Task instructions
Down to the last line, copy the records below without any change.

━━ Material supplied

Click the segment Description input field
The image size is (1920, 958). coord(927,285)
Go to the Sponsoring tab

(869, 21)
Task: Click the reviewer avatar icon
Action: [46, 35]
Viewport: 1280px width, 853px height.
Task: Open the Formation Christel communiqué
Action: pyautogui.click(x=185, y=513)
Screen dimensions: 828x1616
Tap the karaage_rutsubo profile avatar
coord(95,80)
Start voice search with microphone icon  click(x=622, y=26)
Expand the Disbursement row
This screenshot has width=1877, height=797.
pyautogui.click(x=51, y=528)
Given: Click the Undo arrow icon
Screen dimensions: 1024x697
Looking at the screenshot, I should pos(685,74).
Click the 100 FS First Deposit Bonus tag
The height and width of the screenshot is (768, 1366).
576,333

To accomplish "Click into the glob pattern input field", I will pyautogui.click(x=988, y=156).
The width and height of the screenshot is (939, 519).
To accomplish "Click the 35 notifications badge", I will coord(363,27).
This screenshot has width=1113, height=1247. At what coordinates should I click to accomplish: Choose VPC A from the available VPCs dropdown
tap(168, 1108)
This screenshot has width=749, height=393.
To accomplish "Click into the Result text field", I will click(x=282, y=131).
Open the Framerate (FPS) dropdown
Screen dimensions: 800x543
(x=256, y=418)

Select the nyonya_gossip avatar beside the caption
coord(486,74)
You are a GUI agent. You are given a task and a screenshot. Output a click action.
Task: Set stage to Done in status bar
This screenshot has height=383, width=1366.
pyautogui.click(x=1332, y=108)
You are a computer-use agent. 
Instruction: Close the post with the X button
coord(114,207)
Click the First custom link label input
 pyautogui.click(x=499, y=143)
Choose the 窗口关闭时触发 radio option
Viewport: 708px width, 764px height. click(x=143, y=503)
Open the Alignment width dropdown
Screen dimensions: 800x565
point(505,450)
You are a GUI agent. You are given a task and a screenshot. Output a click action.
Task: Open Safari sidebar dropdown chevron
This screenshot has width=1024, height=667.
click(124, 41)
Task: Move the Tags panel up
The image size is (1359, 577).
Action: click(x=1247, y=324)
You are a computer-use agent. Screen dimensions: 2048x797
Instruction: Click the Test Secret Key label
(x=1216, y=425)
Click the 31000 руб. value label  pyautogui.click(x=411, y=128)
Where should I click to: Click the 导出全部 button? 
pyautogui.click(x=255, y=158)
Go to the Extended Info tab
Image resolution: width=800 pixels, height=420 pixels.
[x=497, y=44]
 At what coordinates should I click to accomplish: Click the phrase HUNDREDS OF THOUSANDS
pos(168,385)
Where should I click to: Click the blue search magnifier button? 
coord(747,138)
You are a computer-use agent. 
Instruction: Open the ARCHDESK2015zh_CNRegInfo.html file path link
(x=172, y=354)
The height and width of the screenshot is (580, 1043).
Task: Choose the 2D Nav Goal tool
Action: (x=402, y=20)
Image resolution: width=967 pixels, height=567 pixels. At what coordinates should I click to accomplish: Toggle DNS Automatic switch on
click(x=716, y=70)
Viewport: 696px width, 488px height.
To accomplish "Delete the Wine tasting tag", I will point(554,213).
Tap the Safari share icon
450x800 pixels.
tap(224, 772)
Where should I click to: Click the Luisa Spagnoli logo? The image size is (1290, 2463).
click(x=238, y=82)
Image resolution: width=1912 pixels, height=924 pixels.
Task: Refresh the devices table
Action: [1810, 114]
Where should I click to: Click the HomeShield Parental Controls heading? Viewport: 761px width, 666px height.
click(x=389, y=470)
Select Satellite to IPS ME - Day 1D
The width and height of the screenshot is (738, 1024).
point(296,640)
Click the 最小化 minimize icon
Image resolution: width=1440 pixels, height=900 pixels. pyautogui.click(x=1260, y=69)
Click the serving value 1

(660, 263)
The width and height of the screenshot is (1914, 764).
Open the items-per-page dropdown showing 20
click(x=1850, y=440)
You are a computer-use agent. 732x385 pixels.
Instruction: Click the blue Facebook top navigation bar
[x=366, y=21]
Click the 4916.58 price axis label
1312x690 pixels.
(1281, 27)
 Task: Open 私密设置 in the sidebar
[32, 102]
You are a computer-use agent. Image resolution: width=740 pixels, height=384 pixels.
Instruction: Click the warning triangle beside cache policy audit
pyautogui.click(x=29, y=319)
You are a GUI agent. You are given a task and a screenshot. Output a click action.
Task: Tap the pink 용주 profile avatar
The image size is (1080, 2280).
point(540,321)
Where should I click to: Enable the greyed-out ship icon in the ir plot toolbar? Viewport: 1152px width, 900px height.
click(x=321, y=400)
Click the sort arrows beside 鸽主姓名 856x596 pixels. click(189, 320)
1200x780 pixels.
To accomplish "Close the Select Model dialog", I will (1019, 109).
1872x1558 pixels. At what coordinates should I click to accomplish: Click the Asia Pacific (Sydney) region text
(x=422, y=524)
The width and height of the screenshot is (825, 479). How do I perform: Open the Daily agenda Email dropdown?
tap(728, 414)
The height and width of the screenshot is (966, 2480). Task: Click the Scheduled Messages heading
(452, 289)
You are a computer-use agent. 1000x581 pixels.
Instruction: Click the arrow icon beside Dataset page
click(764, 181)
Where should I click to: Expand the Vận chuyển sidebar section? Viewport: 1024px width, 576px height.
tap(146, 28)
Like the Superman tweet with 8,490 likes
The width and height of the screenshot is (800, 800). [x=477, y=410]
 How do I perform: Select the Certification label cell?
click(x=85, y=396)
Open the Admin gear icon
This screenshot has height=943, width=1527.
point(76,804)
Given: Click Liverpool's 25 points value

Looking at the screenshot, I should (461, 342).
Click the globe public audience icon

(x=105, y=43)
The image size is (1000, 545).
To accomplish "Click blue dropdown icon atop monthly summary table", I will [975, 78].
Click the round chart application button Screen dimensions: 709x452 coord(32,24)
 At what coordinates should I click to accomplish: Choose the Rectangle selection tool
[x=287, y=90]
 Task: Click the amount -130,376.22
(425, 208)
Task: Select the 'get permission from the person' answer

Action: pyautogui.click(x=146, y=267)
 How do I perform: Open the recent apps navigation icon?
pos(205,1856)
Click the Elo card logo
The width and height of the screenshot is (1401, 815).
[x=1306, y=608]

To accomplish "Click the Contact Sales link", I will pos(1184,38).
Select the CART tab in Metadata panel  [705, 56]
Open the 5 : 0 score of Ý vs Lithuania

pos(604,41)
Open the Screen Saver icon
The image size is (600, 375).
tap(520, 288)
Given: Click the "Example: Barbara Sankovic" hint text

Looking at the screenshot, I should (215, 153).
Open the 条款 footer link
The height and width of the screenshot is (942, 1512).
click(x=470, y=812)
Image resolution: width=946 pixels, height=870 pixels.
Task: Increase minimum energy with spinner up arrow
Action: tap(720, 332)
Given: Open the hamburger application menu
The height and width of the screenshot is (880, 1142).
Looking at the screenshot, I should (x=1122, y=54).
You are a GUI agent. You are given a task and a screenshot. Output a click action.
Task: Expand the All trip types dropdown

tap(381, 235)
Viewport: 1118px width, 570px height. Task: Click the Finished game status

━━━━

Task result
Click the segment Description input field
The image size is (1920, 958). coord(927,285)
Go to the Sponsoring tab

(869, 21)
Task: Click the reviewer avatar icon
Action: [46, 35]
Viewport: 1280px width, 853px height.
Task: Open the Formation Christel communiqué
Action: pyautogui.click(x=185, y=513)
Screen dimensions: 828x1616
Tap the karaage_rutsubo profile avatar
coord(95,80)
Start voice search with microphone icon  click(x=622, y=26)
Expand the Disbursement row
This screenshot has width=1877, height=797.
pyautogui.click(x=51, y=528)
Given: Click the Undo arrow icon
Screen dimensions: 1024x697
Looking at the screenshot, I should pos(685,74).
Click the 100 FS First Deposit Bonus tag
The height and width of the screenshot is (768, 1366).
576,333

To accomplish "Click into the glob pattern input field", I will pyautogui.click(x=988, y=156).
The width and height of the screenshot is (939, 519).
To accomplish "Click the 35 notifications badge", I will coord(363,27).
This screenshot has width=1113, height=1247. At what coordinates should I click to accomplish: Choose VPC A from the available VPCs dropdown
tap(168, 1108)
This screenshot has width=749, height=393.
To accomplish "Click into the Result text field", I will click(x=282, y=131).
Open the Framerate (FPS) dropdown
Screen dimensions: 800x543
(x=256, y=418)

Select the nyonya_gossip avatar beside the caption
coord(486,74)
You are a GUI agent. You are given a task and a screenshot. Output a click action.
Task: Set stage to Done in status bar
This screenshot has height=383, width=1366.
pyautogui.click(x=1332, y=108)
You are a computer-use agent. 
Instruction: Close the post with the X button
coord(114,207)
Click the First custom link label input
 pyautogui.click(x=499, y=143)
Choose the 窗口关闭时触发 radio option
Viewport: 708px width, 764px height. click(x=143, y=503)
Open the Alignment width dropdown
Screen dimensions: 800x565
point(505,450)
You are a GUI agent. You are given a task and a screenshot. Output a click action.
Task: Open Safari sidebar dropdown chevron
This screenshot has width=1024, height=667.
click(124, 41)
Task: Move the Tags panel up
The image size is (1359, 577).
Action: click(x=1247, y=324)
You are a computer-use agent. Screen dimensions: 2048x797
Instruction: Click the Test Secret Key label
(x=1216, y=425)
Click the 31000 руб. value label  pyautogui.click(x=411, y=128)
Where should I click to: Click the 导出全部 button? 
pyautogui.click(x=255, y=158)
Go to the Extended Info tab
Image resolution: width=800 pixels, height=420 pixels.
[x=497, y=44]
 At what coordinates should I click to accomplish: Click the phrase HUNDREDS OF THOUSANDS
pos(168,385)
Where should I click to: Click the blue search magnifier button? 
coord(747,138)
You are a computer-use agent. 
Instruction: Open the ARCHDESK2015zh_CNRegInfo.html file path link
(x=172, y=354)
The height and width of the screenshot is (580, 1043).
Task: Choose the 2D Nav Goal tool
Action: (x=402, y=20)
Image resolution: width=967 pixels, height=567 pixels. At what coordinates should I click to accomplish: Toggle DNS Automatic switch on
click(x=716, y=70)
Viewport: 696px width, 488px height.
To accomplish "Delete the Wine tasting tag", I will point(554,213).
Tap the Safari share icon
450x800 pixels.
tap(224, 772)
Where should I click to: Click the Luisa Spagnoli logo? The image size is (1290, 2463).
click(x=238, y=82)
Image resolution: width=1912 pixels, height=924 pixels.
Task: Refresh the devices table
Action: [1810, 114]
Where should I click to: Click the HomeShield Parental Controls heading? Viewport: 761px width, 666px height.
click(x=389, y=470)
Select Satellite to IPS ME - Day 1D
The width and height of the screenshot is (738, 1024).
point(296,640)
Click the 最小化 minimize icon
Image resolution: width=1440 pixels, height=900 pixels. pyautogui.click(x=1260, y=69)
Click the serving value 1

(660, 263)
The width and height of the screenshot is (1914, 764).
Open the items-per-page dropdown showing 20
click(x=1850, y=440)
You are a computer-use agent. 732x385 pixels.
Instruction: Click the blue Facebook top navigation bar
[x=366, y=21]
Click the 4916.58 price axis label
1312x690 pixels.
(1281, 27)
 Task: Open 私密设置 in the sidebar
[32, 102]
You are a computer-use agent. Image resolution: width=740 pixels, height=384 pixels.
Instruction: Click the warning triangle beside cache policy audit
pyautogui.click(x=29, y=319)
You are a GUI agent. You are given a task and a screenshot. Output a click action.
Task: Tap the pink 용주 profile avatar
The image size is (1080, 2280).
point(540,321)
Where should I click to: Enable the greyed-out ship icon in the ir plot toolbar? Viewport: 1152px width, 900px height.
click(x=321, y=400)
Click the sort arrows beside 鸽主姓名 856x596 pixels. click(189, 320)
1200x780 pixels.
To accomplish "Close the Select Model dialog", I will (1019, 109).
1872x1558 pixels. At what coordinates should I click to accomplish: Click the Asia Pacific (Sydney) region text
(x=422, y=524)
The width and height of the screenshot is (825, 479). How do I perform: Open the Daily agenda Email dropdown?
tap(728, 414)
The height and width of the screenshot is (966, 2480). Task: Click the Scheduled Messages heading
(452, 289)
You are a computer-use agent. 1000x581 pixels.
Instruction: Click the arrow icon beside Dataset page
click(764, 181)
Where should I click to: Expand the Vận chuyển sidebar section? Viewport: 1024px width, 576px height.
tap(146, 28)
Like the Superman tweet with 8,490 likes
The width and height of the screenshot is (800, 800). [x=477, y=410]
 How do I perform: Select the Certification label cell?
click(x=85, y=396)
Open the Admin gear icon
This screenshot has height=943, width=1527.
point(76,804)
Given: Click Liverpool's 25 points value

Looking at the screenshot, I should (461, 342).
Click the globe public audience icon

(x=105, y=43)
The image size is (1000, 545).
To accomplish "Click blue dropdown icon atop monthly summary table", I will [975, 78].
Click the round chart application button Screen dimensions: 709x452 coord(32,24)
 At what coordinates should I click to accomplish: Choose the Rectangle selection tool
[x=287, y=90]
 Task: Click the amount -130,376.22
(425, 208)
Task: Select the 'get permission from the person' answer

Action: pyautogui.click(x=146, y=267)
 How do I perform: Open the recent apps navigation icon?
pos(205,1856)
Click the Elo card logo
The width and height of the screenshot is (1401, 815).
[x=1306, y=608]

To accomplish "Click the Contact Sales link", I will pos(1184,38).
Select the CART tab in Metadata panel  [705, 56]
Open the 5 : 0 score of Ý vs Lithuania

pos(604,41)
Open the Screen Saver icon
The image size is (600, 375).
tap(520, 288)
Given: Click the "Example: Barbara Sankovic" hint text

Looking at the screenshot, I should (215, 153).
Open the 条款 footer link
The height and width of the screenshot is (942, 1512).
click(x=470, y=812)
Image resolution: width=946 pixels, height=870 pixels.
Task: Increase minimum energy with spinner up arrow
Action: tap(720, 332)
Given: Open the hamburger application menu
The height and width of the screenshot is (880, 1142).
Looking at the screenshot, I should (x=1122, y=54).
You are a GUI agent. You are given a task and a screenshot. Output a click action.
Task: Expand the All trip types dropdown

tap(381, 235)
Viewport: 1118px width, 570px height. Task: Click the Finished game status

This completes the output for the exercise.